¿Qué es y que ha sido Tarará para los cubanos?
¿Un reparto residencial? ¿Una urbanización de lujo? ¿Una ciudad de pioneros? ¿Un proyecto con funciones sociales? ¿Un área de inversión inmobiliaria? ¿Un barrio turístico?
Ubicado en la zona de playas de la costa este de La Habana, Tarará ha sido todo lo mencionado y más.
Si lo pensamos bien, Tarará ha sufrido ―a pequeña escala― los mismos vaivenes de la Historia de Cuba, y en particular de su Revolución, y ello implica la alternancia de euforia, frustración, ilusiones y decadencia.
Su historia se remonta a los tiempos de la colonia ―en el siglo XVI― cuando empezaron a explotarse los realengos de ese territorio con indígenas que trabajaban en las minas de cobre. Fueron ellos quienes bautizaron el río y la zona con ese nombre.
A comienzos del siglo XX, en 1912, se creó en la zona la sociedad “The Tarara Land Company”, con tres accionistas norteamericanos que vivían en Cuba y que tenían el objetivo de utilizar los terrenos con un fin industrial y residencial.
Dicho empeño estuvo presidido por Mister Royal S. Webster, quien construyó inicialmente cuatro casas tipo “bungalow”.
Poco después se crearía el Yacht Club, que sería unos de los principales focos de atracción de la futura urbanización.

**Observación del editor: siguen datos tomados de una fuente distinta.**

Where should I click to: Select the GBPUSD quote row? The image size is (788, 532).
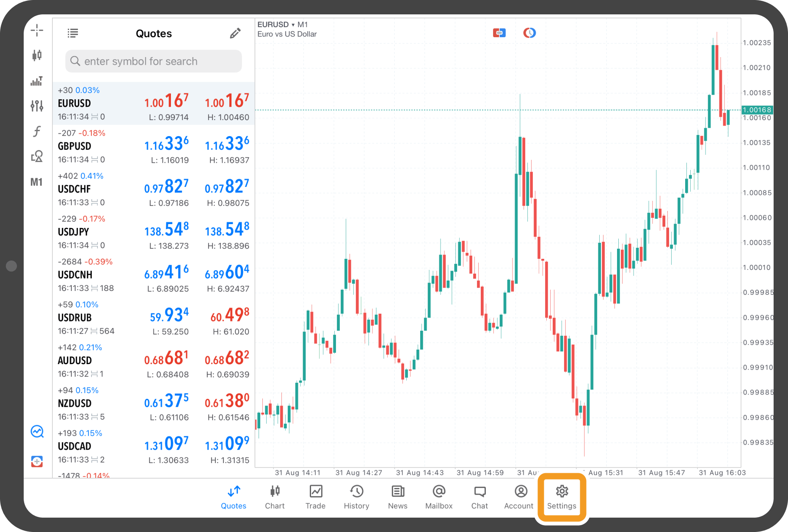(154, 146)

En la década del 40, aprovechando el auge de las inversiones inmobiliarias, la compañía vendió terrenos a los socios del Club, y se construyeron 525 casas, lo que ya le dio el carácter de zona residencial privada.

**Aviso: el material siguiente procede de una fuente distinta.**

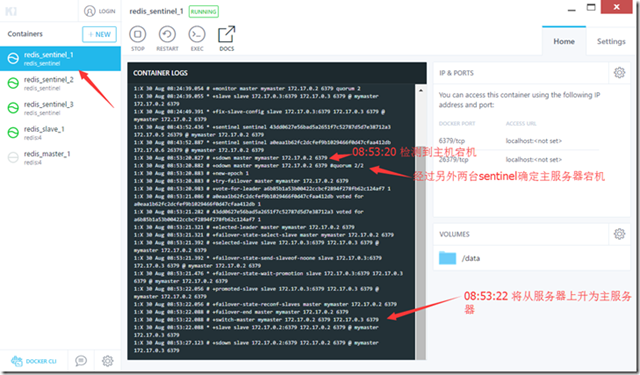Viewport: 640px width, 375px height.
Task: Create a new container with NEW
Action: point(99,34)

Se convirtió entonces en una urbanización de alto nivel en la que había autocine, club de hípica, una bolera, una iglesia, restaurante, cancha de squash, un embarcadero, playas, y muchas comodidades más.
En 1959, la mayor parte de los residentes emigraron hacia EE.UU., y el Gobierno cubano pasó a intervenir las viviendas para ser utilizadas con un propósito social y comunitario, siempre muy apegado a la educación.

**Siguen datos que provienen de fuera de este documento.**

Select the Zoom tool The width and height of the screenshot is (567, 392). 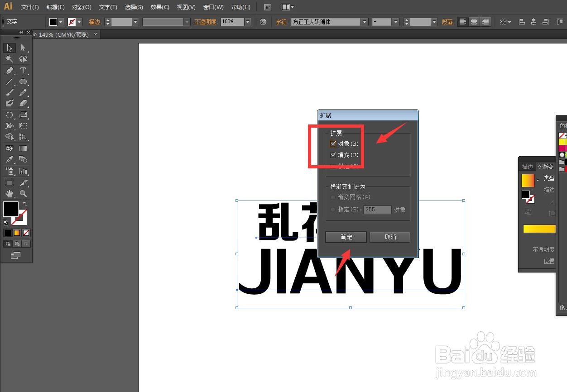pos(23,194)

Durante una época se habilitó en la zona la escuela formadora de maestros “Antón Makarenko” y otros proyectos de carácter social.
Sin embargo, la segunda y más importante etapa de la rehabilitación de Tarará ―a mediados de los 70 y por iniciativa de Fidel Castro― la convirtió en la “Ciudad de los Pioneros José Martí”.
Con ese fin se acometieron modificaciones importantes en el entramado urbano y arquitectónico. Como era habitual, ello supuso que no se respetaran muchas de las construcciones existentes, ni se valorara la historia local y la coherencia arquitectónica.
Se inició entonces un proceso de cierta agresividad, detectable inclusos hasta para los menos versados en arquitectura: se construyeron bloques docentes que eran paneles prefabricados; aulas tipo naves conectadas por pasillos techados, con estructura de hormigón y paredes de ladrillos.
Las casas se utilizaron como albergues y comedores para los estudiantes, y algunos edificios y lugares públicos se eliminaron porque no respondían a la nueva función del conjunto.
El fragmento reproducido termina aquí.